13-4 始末
「……見つけたッ!!」
洗脳の時に受けた魔法の残滓が原因であろうか、幸か不幸かベアトリスは己が嗅覚で探し当てるかのごとく、魔術師の魔法の跡を感知して追跡することが出来ていた。
「どうやら、ここまでかな?」
袋小路に追い詰められたにもかかわらず余裕の表情を浮かべる呪術師に対して、追い込み追いつめている筈の復讐者の表情は、それまでにないほどに切迫していた。
「遂に追い詰めたわ……絶対に、殺してやる……!」
――黒く塗りつぶされた殺意。今の彼女を表すとすれば、それ以外の何物でもない。自分の運命を狂わせた者を殺す。幸せな虚構を植え付け、残酷な現実を隠した人間を殺す。国を、家族を、アルナを地獄に追いやった者に、本物の地獄を見せつけた上で殺す。
ベアトリス=エーカーの感情は――殺意に満ち溢れていた。
「いや、参ったねどうも」
呪術師はなんの悪びれる様子もなく、ただ自分の計画に支障が生じた事だけに冷や汗を流している。目の前で自分を殺そうとしている存在などははなから眼中にないかの如く振る舞うルークを前にして、ベアトリスは躊躇することなく腰に挿げていた剣の柄に手を添える。
「蛇腹剣……」
「ちょっと待った。こういう時の為に保険をかけておいてよかったよ」
ルークがそう言って目の前に突き出したのは従姉妹にあたるアルナであった。しかしそれがどうしたといわんばかりに、ベアトリスは腰元の得物を引き抜こうとしたが――
「――【停戦協定】」
「ッ!?」
ベアトリスの全身から、力が抜ける。それと同時に魔法を唱えた者――アルナの胸元が光りだし、魔法陣を浮かび上がらせる。
「いやー、やはり魔法というものは非常に便利だよ。
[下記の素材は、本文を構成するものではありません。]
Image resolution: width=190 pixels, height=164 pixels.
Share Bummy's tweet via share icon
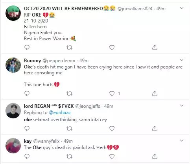tap(155, 94)
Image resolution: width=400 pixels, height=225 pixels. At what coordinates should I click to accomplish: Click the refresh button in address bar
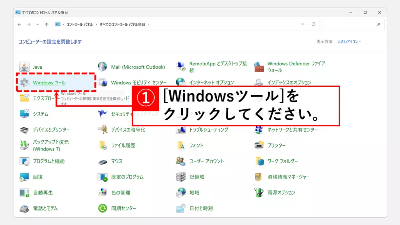(x=313, y=24)
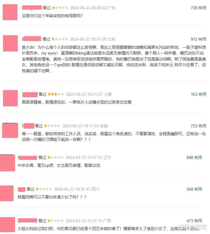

本人が唱えられなかったとしても、魔力があるならば無理やりにでも唱えさせる方法があるってことがさ」
張りのある肌に身体に刻み込まれた魔法陣。それが何よりの証拠だった。魔法が使えなくとも、その身に刻み込めばいい。後は本人が魔法を発動するための言の葉を口に出すだけでいい。全ては魔法陣が導いてくれる。それをルークはやってのけていたのである。
「君に付呪の才能があるように、この子には生まれつきずば抜けた魔力が備わっていた。それこそ、このように高度な魔法を唱えることもできるくらいにね」
いくら高度な魔法の術式や魔法陣を知っていたとしても、それを使いこなせるだけの燃料、つまり魔力が無ければ意味がない。そしてそれはこの世界においては生まれ持った才能でしかなく、後々に伸ばせるものではないとされている。
「だからある意味本当に良かったと思っているよ。君があの時――十年前にケンカをして、僕のテリトリーに使用人の忠告を振り切ってわざわざ入って来てくれたことに」
「くっ、殺してやる、殺してやるぅ!!」
いくら吼えようが、枷をつけられた猛犬に怯える者など要るはずもない。それと同様に、特殊魔法【停戦協定】によって先制攻撃が出来ない者に怯える者がいるであろうか。先に攻撃を受けるまでは一切手も足も出せないという制約を課した者を相手に、怖気づく者など要るであろうか。
「あっはは! そうやってもがく姿はかわいいよね、ほんと」
ルークはそうして一切手を出すことが出来ない者を相手に、一歩一歩とゆっくりと近づき、右手でベアトリスの顔を間近に寄せていつもの弟子に対する笑顔を浮かべる。
「これだけ周りに酷いことをしておいて、そして君の最も親しい仲のアルナには魔法陣を刻みつけておいて、僕がどうして君に対して何も手をつけなかったと思う?」
言われてみれば変な話である。ひたすらに持ち上げ続け、第二騎士団という高い地位においておくことの意味があったであろうか。ただ単に操るだけであるならば、普通の姫として皇帝共々傀儡として置いておいたとしても何もおかしな話は無い。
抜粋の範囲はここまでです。